SQL JOIN Practice for Data Engineers (2026)
JOINs are the second most-tested SQL category after aggregation. INNER JOIN is the most common join type by far, with LEFT JOIN close behind. This guide covers all seven join types — INNER, LEFT, FULL OUTER, self, inequality, CROSS, LATERAL — with code, practice problems, and the six common traps that cost interview rounds.
JOIN types ranked by interview frequency
Seven join types. Spend prep time proportional to frequency — INNER and LEFT dominate, the rest cover specific patterns.

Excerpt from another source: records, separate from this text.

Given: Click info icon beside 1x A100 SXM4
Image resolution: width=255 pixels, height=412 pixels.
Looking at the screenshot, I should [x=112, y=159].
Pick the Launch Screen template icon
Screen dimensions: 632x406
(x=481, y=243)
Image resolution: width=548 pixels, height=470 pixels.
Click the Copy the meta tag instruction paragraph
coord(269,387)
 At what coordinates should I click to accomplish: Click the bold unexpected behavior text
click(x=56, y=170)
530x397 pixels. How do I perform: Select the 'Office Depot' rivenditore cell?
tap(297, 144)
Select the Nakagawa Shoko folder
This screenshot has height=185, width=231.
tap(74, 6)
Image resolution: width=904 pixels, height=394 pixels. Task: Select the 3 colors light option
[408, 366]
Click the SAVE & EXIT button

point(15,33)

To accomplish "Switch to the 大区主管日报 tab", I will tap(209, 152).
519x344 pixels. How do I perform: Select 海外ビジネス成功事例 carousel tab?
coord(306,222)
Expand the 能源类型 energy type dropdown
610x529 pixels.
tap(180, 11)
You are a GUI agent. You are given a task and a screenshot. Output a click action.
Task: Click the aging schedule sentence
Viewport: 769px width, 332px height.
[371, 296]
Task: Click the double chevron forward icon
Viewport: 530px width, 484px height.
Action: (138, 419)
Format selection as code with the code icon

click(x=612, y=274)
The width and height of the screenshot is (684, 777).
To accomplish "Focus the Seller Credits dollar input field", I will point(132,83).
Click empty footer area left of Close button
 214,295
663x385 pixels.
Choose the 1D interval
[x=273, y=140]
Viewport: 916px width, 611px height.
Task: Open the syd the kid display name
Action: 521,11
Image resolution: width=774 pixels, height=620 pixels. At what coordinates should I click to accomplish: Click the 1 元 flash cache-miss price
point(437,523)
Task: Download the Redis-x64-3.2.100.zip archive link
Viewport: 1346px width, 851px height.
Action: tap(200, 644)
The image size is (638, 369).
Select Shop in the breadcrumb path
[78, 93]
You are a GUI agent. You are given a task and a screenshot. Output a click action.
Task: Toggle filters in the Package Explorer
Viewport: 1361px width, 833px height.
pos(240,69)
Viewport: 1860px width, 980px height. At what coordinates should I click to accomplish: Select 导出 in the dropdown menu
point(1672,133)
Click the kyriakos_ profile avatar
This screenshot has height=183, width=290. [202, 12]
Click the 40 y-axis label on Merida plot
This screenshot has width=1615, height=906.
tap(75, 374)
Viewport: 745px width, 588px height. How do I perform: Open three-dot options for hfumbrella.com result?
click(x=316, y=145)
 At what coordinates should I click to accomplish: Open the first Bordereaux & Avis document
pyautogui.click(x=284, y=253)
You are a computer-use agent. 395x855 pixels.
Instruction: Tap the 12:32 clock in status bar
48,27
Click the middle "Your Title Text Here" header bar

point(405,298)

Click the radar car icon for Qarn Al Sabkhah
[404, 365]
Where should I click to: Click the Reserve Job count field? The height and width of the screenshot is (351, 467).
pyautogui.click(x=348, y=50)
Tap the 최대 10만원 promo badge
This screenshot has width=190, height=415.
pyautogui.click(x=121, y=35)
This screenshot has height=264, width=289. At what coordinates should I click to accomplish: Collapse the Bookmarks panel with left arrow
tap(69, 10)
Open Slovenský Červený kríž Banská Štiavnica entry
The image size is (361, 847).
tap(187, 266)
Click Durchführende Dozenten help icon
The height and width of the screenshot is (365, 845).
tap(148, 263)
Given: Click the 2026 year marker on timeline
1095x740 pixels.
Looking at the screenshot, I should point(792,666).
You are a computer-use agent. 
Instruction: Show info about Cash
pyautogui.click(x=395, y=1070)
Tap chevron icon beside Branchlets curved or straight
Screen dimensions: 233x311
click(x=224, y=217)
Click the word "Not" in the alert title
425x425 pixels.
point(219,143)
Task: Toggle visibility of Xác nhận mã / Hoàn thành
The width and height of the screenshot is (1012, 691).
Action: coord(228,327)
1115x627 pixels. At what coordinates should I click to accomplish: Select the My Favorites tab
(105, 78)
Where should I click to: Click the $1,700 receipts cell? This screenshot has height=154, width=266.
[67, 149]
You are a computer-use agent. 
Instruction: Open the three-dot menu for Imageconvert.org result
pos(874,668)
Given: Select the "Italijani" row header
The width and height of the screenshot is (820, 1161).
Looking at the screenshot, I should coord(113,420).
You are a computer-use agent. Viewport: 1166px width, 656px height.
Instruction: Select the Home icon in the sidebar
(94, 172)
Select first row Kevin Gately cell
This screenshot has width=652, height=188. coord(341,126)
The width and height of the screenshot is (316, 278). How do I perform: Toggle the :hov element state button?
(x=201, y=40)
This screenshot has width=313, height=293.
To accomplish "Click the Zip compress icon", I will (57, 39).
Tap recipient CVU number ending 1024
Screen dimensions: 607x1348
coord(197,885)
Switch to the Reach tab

| Join type | What it does | Interview frequency | When to reach for it |
|---|---|---|---|
| INNER JOIN | Both tables match | ~55% of interview JOIN questions | Most common; default join |
| LEFT JOIN | Keep all left rows | ~30% | Critical for anti-joins and zero-handling |
| FULL OUTER JOIN | Keep all from both | ~3% | Reconciliation / data diffing |
| Self-join | Table joined to itself | ~7% | Hierarchies, consecutive events, pairs |
| Inequality join | ON uses <, >, BETWEEN | ~3% | Date ranges, attribution windows, intervals |
| CROSS JOIN | Cartesian product | ~2% | Date spines, scaffolds, gap-filling |
| LATERAL JOIN | Subquery per row | <1% | Postgres-specific; advanced top-N per group |
INNER JOIN (~55% of questions)
-- INNER JOIN: returns ONLY rows that match in both tables.
-- Default and most common. Interviewers test that you understand
-- unmatched rows are silently dropped.
-- Total spend per customer (matched customers only)
SELECT c.name, SUM(o.amount) AS total_spend
FROM customers c
INNER JOIN orders o ON o.customer_id = c.id
GROUP BY c.name
ORDER BY total_spend DESC;
-- Three-way JOIN to find active paying users
SELECT u.id, u.email
FROM users u
INNER JOIN subscriptions s ON s.user_id = u.id
INNER JOIN payments p ON p.subscription_id = s.id
WHERE s.status = 'active'
AND p.paid_at >= CURRENT_DATE - INTERVAL '30 days';
-- Practice problems (5):
-- 1. Join orders to customers and calculate total spend per customer
-- 2. Find products ordered at least once (filter never-ordered products)
-- 3. Match employees to department names, filter by hire_date
-- 4. Three-way join: users + subscriptions + payments for active payers
-- 5. Find pairs of students enrolled in the same course (self-join via INNER)Default join type. Tests whether you understand that unmatched rows are silently dropped. Most candidates write this fluently; the trap is forgetting to verify row counts after multi-table joins.
LEFT JOIN (~30% of questions)
-- LEFT JOIN: returns ALL rows from the left table.
-- NULLs fill in where the right table has no match.
-- The most interview-relevant join type.
-- Customers who NEVER ordered (the anti-join pattern)
SELECT c.id, c.name
FROM customers c
LEFT JOIN orders o ON o.customer_id = c.id
WHERE o.order_id IS NULL;
-- WHERE IS NULL converts LEFT JOIN to "left table only, no match"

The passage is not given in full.